Gorsuch in particular told senators in 2017 that Roe v. Wade was a “precedent of the United States Supreme Court” and that he would have refused to put himself forward for judicial office if politicians like Donald Trump had asked him to overturn it. In June 2022, he added his voice to the five-judge majority that overturned the “precedent.”
AOC was facing up to a question that everyone should be considering. Assuming that socialists and radicals mean what we have said about the necessity of securing women’s freedom over their bodies, what can be done to break the Republican Supreme Court majority?
Louis Boudin and the Rise of Judicial Power
Throughout the history of the United States, radicals and socialists have repeatedly been forced to address this very question.
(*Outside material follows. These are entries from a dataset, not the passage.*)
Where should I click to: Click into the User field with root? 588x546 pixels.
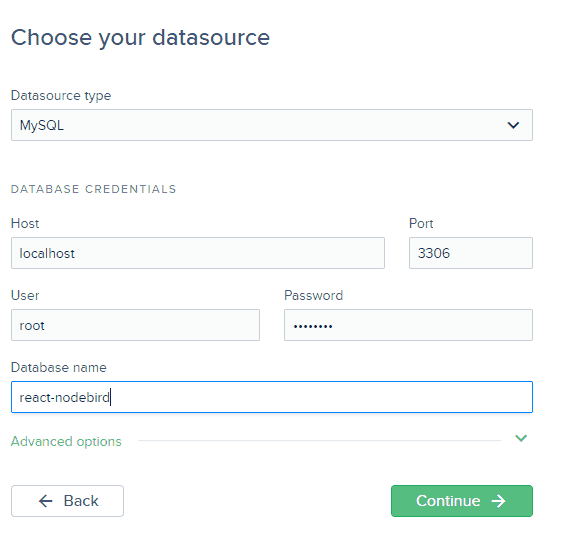pyautogui.click(x=135, y=325)
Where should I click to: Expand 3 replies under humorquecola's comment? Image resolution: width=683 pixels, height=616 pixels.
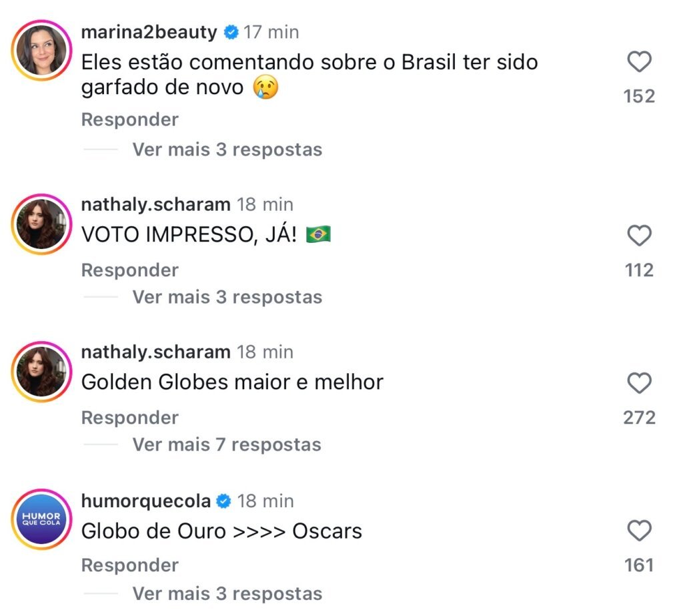click(227, 593)
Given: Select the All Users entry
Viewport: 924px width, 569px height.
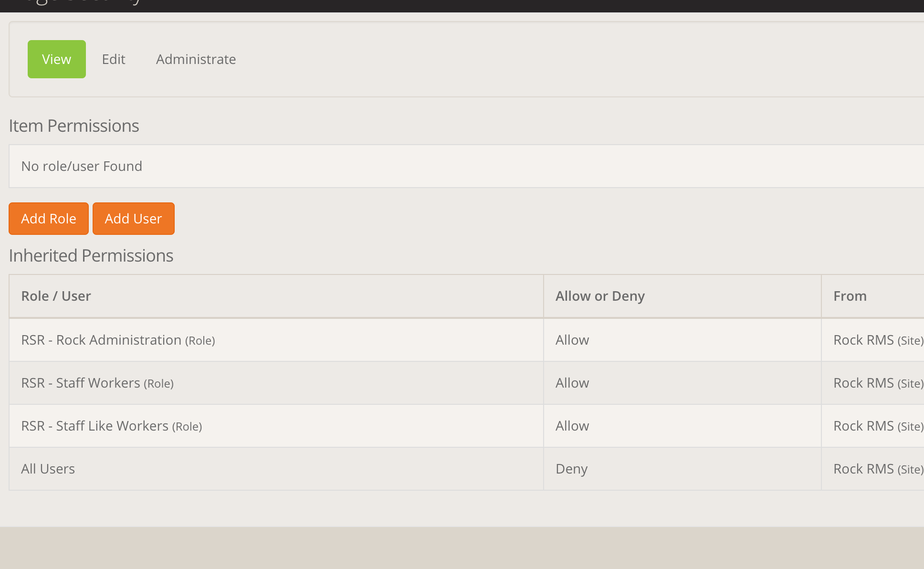Looking at the screenshot, I should point(48,469).
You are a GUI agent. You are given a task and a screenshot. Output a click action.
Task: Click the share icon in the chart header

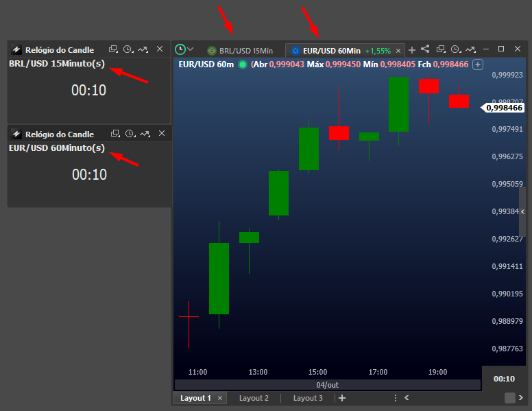click(426, 49)
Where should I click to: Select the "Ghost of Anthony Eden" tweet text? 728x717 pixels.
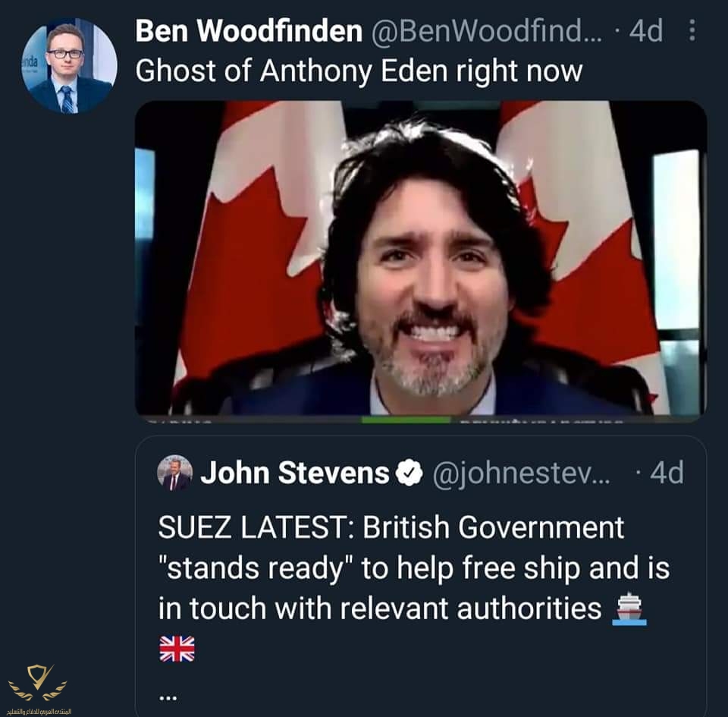click(358, 71)
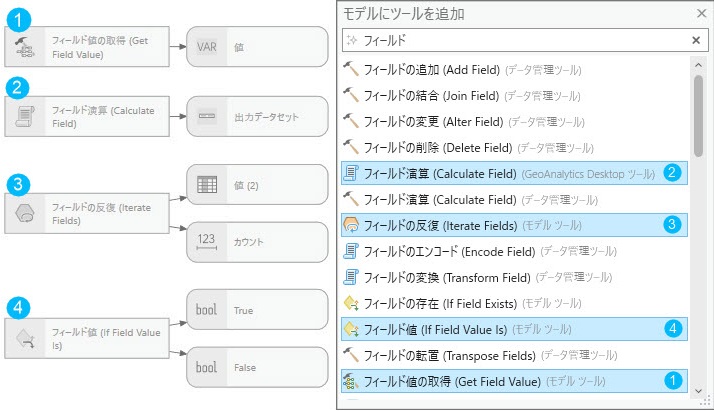Click the If Field Value Is icon in model

(25, 339)
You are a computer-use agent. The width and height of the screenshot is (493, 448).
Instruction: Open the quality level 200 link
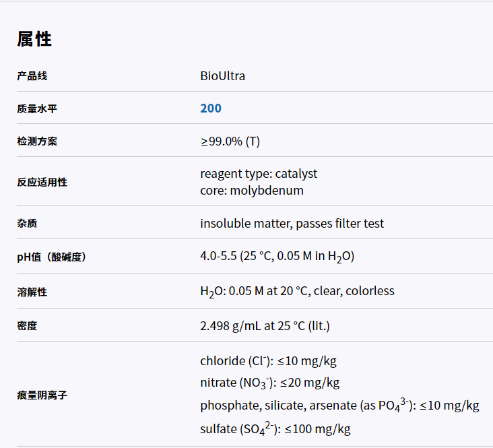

Probably the most systematic attempt at answering it came in the writings of Louis Boudin, a socialist lawyer and author of Government by Judiciary (1932). The book was a sustained polemic against the Supreme Court and the way its constitutional role had been interpreted.
It was not until the 1857 pro-slavery decision in Dred Scott that Supreme Court judges felt powerful enough to declare laws made by Congress unconstitutional.
Over more than a thousand pages of careful study of the court’s judgments, Boudin pursued the argument that the Supreme Court was the most destructive force within American public life, guaranteeing the dominance of conservative politics:
Our judges declare unconstitutional what they consider unwise or unjust or inexpedient — being guided almost exclusively by their philosophical, political, social and economic beliefs, and little or not by constitutional texts.
Key to Boudin’s argument were the nineteenth-century decisions of the court in upholding slavery, resisting the Republic during the Civil War, and sabotaging Reconstruction. The best known of these pro-slavery decisions was Dred Scott v. Sandford (1857) which found that people of African descent, whether slaves or free, could not enjoy the privileges of the Constitution.
Government by the Supreme Court, Boudin wrote, meant “government by a few Conservative men.” He argued that the hegemony of the Supreme Court over the other institutions of American life was not obvious from anything written in the Constitution. Members of the court had needed to create this principle retrospectively and at a late stage.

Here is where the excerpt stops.